The Backstory

Author(s)
Published on
January 6, 2012

During a period of steep underemployment between Spring 2007 and Spring 2009, I had a lot of time to think about how much food was not in my cupboards, and about the challenges that others faced as the nation slogged through a punishing economic downturn. For some reason, I am intrigued by food access. Maybe it's because I grew up in what today would be considered a food desert; maybe it's because at points in my life, when times have gotten lean, I have, too.

Following breadcrumbs of curiosity, I found a number of articles and reports on food-access issues in Chicago, Detroit, Cincinnati, Nashville, Louisville, Philadelphia, Binghamton, NY, and beyond.

It was also a period when First Lady Michelle Obama was beginning to throw her weight behind addressing food deserts and childhood obesity in America.

Through an acquaintance from the Tennessee area, I was put in touch with a geographical scientist in Los Angeles. I began to meet with him, and ride through Los Angeles, seeing the city of my childhood, through his eyes.

When I got the USC Annenberg fellowship, I was particularly interested in the ways that fellows had used ZIP code as a prism through which to view a community, and had always wanted to bring in the factor of how place affected experience.

Food access seems, on the surface, an inconvenience. But when people eat poorly, their health is adversely affected, which becomes a red-carpet welcome for such chronic conditions as heart disease, diabetes and cardiac arrest. It also leads to premature deaths.

Rather than look at these deaths one by one, Chicago-based researcher Mari Gallagher, who coined the term 'food desert,' weighs potential years of life lost to entire communities. In a 2003 survey, she tracked 337 collective years lost to cardiovascular disease in one African-American area, compared to 173 collective years lost to that condition within a neighboring white Chicago community.

My Fellowship project budget lent itself more towards words than moving pictures in distant cities, so I interviewed the manager of a Binghamton community garden, whom I'd met during my travels there, as well as a medical student who runs a Mobile Market in Nashville, TN, and finally a Los Angeles medical geographer, who knows the address of every L.A. business that is licensed to sell food. As I live only 15 or so miles from his office at Charles Drew University, I have been out on field trips into L.A.'s food deserts with him over the last year and half.

Ultimately my project got drilled down to a conventional three-part interview, and I'm pretty pleased with it. I favor the profile approach to storytelling. "Fruits of Their Labors" is a 4,000 or so word piece about three folks from three different cities, addressing food-access issues in different ways:

In Binghamton, NY, it's about Amelia LoDolce, a city employee, who buys a house in a "bad" neighborhood with toxic soil because she has a master's degree in urban farming, and knows how to pull organic produce from the most challenging circumstances. She manages one of a collection of urban gardens in the city, including an experimental neighborhood market garden, where fruits and veggies are sold at a farm stand, alleviating some of the strain on a community that has been without a neighborhood supermarket for more than 15 years. She wants to impart her love of the land to the next generation.

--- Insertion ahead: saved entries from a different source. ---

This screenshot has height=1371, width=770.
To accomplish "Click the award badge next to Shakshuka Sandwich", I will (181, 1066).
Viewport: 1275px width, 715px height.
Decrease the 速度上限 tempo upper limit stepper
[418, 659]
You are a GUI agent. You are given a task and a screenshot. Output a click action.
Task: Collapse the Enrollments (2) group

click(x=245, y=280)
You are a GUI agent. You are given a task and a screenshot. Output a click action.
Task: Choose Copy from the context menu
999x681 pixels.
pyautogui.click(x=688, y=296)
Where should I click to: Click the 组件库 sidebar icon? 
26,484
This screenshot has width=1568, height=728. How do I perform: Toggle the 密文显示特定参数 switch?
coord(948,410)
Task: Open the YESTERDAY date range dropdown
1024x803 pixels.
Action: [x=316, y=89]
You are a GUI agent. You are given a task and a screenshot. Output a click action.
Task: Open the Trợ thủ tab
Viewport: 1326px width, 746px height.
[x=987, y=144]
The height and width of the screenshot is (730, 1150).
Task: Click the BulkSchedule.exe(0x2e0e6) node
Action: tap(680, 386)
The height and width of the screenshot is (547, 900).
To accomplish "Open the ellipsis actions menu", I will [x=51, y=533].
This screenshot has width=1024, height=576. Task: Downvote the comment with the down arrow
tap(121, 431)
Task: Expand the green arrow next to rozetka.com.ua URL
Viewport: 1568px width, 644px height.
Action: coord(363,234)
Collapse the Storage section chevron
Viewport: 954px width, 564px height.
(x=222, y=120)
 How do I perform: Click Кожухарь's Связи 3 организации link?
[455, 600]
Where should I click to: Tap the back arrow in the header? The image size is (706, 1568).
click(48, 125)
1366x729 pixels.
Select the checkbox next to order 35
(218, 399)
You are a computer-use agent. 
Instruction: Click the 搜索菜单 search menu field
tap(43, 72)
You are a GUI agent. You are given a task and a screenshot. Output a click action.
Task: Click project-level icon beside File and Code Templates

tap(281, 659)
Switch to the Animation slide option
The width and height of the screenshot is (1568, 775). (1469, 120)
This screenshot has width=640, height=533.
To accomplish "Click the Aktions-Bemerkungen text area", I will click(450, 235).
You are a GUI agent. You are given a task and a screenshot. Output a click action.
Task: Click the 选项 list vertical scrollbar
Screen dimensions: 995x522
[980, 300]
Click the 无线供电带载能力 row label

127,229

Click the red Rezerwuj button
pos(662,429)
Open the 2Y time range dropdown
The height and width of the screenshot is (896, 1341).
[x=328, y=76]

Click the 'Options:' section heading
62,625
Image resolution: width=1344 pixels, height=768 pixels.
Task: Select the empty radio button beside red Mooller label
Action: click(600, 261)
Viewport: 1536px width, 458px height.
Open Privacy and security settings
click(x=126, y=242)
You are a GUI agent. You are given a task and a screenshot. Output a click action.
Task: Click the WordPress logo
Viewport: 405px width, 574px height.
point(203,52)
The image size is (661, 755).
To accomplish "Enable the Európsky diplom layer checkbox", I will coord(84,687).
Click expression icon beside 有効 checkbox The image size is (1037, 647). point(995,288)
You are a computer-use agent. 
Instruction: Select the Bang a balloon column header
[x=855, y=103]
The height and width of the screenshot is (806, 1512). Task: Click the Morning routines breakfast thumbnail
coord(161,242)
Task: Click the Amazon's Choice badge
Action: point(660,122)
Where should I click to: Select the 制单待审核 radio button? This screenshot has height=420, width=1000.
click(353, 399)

In Nashville, it's about Ravi Patel, a Vanderbilt University medical student, whose father owned convenience stores. As a future doctor, Ravi came to the rescue of community members whose health was affected by not having access to full-fledged supermarkets. He saw one patient after another with diet-related conditions at the clinic where he works. This provoked him to start a student-run mobile market that now services the city's food deserts several days a week. The model is being franchised to other cities. One quarter of the proceeds from the Nashville Mobile Market, which is housed inside a 28-foot trailer, goes back into the clinic.

And in Los Angeles, it's about geographical scientist Paul Robinson, PhD, whose team goes from store to store, accessing what's on shelves, and how a person trying to follow the DASH diet (Dietary Approaches to Stop Hypertension) is likely to fare in various neighborhoods, many of which have markets that sell every kind of chip or soda, but scant fruits and veggies. Paul is not only a medical geographer, but also deals with being pre-diabetic. He says, "For many health conditions, food and exercise are the first form of medicine."

Image removed.The things that helped me most with writing my article were reading widely on my subject, asking everyone I interviewed for referrals to others, and seeking subjects who had a distinct point of view on food access. I had tons of material that informed the piece, but ultimately did not land on the page because I wanted my story to be simple and engaging.

I'm still putting feelers out to see how I can continue to follow this story, and have some an impact on this problem that affects tens of millions of people.

Caption: In many communities around the country, students who are considered "food insecure" are sent home on Fridays with enough food for the weekend.